[ [81] For Memoir of Roebuck, see ‘Industrial Biography,’ p. 133.

[ [82] When we visited the place many years ago, Miss Stewart’s spinnet still stood in the drawing-room, but there was not a tone left in it. Like many other old houses, Kinneil has the reputation of being haunted. The ghost is that of a “Lady Lilburne,” wife of the Parliamentary General, who is said to have thrown herself out of one of the windows during her husband’s absence.

[ [83] Dr. Small was born in 1734 at Carmylie, Angus, Scotland, of which parish his father was the minister. He had been for some time the professor of Natural Philosophy in the University of Williamsburg, Virginia, from whence he returned to England and settled at Birmingham.

[ [84] “I have,” he writes, “just now got a curious book, being an account of all the machines, furnaces, methods of working, profits, &c., of the mines of the Upper Hartz. It is unluckily in German, which I understand little of, but am improving in by the help of a truly Chymical Swiss Dyer, who is come here to dye standing red on linen and cotton, in which he is successful. He is according to the custom of philosophers ennuyé to a great degree, but seems to be more modest than is usual with them; and, what is still more unusual, is attached only to his dyeing, though he has a tolerable knowledge of chymestry. He promises to make me a coat that will not wet though boiled in water. This would be of great use to a hundred people I see just now running by, wet to the skin.... I verily believe the drops are an inch in diameter! To return to the book—it contains an account of all the unsuccessful experiments that have been tried in the Hartz, and I assure you it gives me some consolation to see the great Liebnitz, the rival of Newton, bungling repeatedly, applying wind mills to raise ore while water ran idle past him. There is among other machines the fellow of Blackie’s, only worked by water, and a full and true account of why it did not succeed, which he should read. Their machines in general display great ingenuity though ignorance of principles.”—Watt to Small, May 28, 1769. Boulton MSS.

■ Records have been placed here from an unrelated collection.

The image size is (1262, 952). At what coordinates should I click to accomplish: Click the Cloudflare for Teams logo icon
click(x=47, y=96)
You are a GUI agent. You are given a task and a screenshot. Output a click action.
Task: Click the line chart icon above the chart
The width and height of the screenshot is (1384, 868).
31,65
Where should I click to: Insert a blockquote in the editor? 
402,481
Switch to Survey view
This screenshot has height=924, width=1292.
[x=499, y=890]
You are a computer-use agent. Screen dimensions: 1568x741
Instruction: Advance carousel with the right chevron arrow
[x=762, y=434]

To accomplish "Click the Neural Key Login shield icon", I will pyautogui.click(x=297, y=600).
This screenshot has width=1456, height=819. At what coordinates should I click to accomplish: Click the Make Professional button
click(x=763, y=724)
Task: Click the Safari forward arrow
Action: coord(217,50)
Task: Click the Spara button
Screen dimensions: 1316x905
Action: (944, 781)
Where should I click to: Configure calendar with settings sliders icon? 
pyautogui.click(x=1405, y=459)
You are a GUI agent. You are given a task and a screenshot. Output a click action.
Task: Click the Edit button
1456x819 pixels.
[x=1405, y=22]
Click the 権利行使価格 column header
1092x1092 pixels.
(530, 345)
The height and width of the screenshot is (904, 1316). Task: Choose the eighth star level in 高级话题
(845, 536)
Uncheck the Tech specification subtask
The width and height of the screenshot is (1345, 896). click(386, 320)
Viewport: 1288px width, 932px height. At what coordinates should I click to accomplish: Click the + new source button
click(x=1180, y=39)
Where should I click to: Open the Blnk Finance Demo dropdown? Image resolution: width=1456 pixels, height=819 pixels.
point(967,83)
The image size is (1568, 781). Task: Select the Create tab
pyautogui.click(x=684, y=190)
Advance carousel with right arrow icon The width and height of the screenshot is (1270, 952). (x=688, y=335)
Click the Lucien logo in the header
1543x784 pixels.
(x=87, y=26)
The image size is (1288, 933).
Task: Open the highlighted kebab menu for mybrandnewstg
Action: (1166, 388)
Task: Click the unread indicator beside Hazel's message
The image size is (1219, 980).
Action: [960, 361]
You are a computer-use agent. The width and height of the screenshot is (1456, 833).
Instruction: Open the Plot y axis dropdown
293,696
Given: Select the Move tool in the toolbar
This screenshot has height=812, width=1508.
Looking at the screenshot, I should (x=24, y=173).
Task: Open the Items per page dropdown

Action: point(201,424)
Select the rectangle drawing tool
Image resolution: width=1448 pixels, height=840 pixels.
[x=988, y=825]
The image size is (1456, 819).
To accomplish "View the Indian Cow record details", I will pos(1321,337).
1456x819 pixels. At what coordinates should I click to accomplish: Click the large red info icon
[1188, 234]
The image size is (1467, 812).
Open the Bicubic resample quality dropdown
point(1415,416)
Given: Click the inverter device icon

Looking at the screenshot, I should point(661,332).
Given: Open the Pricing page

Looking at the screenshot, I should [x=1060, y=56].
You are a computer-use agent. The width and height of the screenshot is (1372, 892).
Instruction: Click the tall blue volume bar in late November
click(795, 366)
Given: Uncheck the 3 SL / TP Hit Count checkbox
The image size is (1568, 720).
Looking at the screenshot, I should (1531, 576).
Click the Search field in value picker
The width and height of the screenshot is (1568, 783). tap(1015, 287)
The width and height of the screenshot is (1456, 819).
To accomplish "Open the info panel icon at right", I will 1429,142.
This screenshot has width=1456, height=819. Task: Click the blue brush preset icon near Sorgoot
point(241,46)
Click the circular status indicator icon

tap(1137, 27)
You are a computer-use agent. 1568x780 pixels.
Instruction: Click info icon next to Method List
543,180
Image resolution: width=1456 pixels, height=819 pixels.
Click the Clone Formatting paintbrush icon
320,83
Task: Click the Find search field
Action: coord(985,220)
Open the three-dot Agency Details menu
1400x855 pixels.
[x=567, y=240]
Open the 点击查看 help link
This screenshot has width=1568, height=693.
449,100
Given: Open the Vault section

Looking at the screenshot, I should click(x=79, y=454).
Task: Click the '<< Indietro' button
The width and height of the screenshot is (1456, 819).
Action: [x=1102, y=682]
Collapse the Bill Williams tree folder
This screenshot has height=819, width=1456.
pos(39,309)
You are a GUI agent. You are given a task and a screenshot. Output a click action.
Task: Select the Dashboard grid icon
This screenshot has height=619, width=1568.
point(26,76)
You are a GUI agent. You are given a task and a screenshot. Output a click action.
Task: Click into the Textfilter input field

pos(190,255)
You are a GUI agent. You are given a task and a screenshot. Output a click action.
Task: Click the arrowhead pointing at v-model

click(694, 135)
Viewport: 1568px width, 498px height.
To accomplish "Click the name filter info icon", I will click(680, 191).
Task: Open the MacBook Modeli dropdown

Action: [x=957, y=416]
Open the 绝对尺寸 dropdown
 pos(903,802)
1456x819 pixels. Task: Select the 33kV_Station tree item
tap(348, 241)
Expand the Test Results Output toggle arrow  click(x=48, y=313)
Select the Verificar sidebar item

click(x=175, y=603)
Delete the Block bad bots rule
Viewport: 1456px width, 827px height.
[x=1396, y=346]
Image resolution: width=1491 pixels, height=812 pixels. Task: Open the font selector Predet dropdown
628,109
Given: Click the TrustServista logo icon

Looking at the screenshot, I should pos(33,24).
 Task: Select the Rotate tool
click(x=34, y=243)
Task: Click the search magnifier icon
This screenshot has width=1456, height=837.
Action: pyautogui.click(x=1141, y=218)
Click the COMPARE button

[ [85] “I mentioned to you a method of still doubling the effect of the steam, and that tolerably easy, by using the power of steam rushing into a vacuum, at present lost. This would do a little more than double the effect, but it would too much enlarge the vessels to use it all. It is peculiarly applicable to wheel engines, and may supply the want of a condenser where force of steam is only used; for, open one of the steam valves and admit steam, until one-fourth of the distance between it and the next valve is filled with steam, shut the valve, and the steam will continue to expand and to press round the wheel with a diminishing power, ending in one-fourth of its first exertion. The sum of this series you will find greater than one-half, though only one-fourth steam was used. The power will indeed be unequal, but this can be remedied by a fly, or in several other ways.”—Watt to Small, 28th May, 1769. Boulton MSS.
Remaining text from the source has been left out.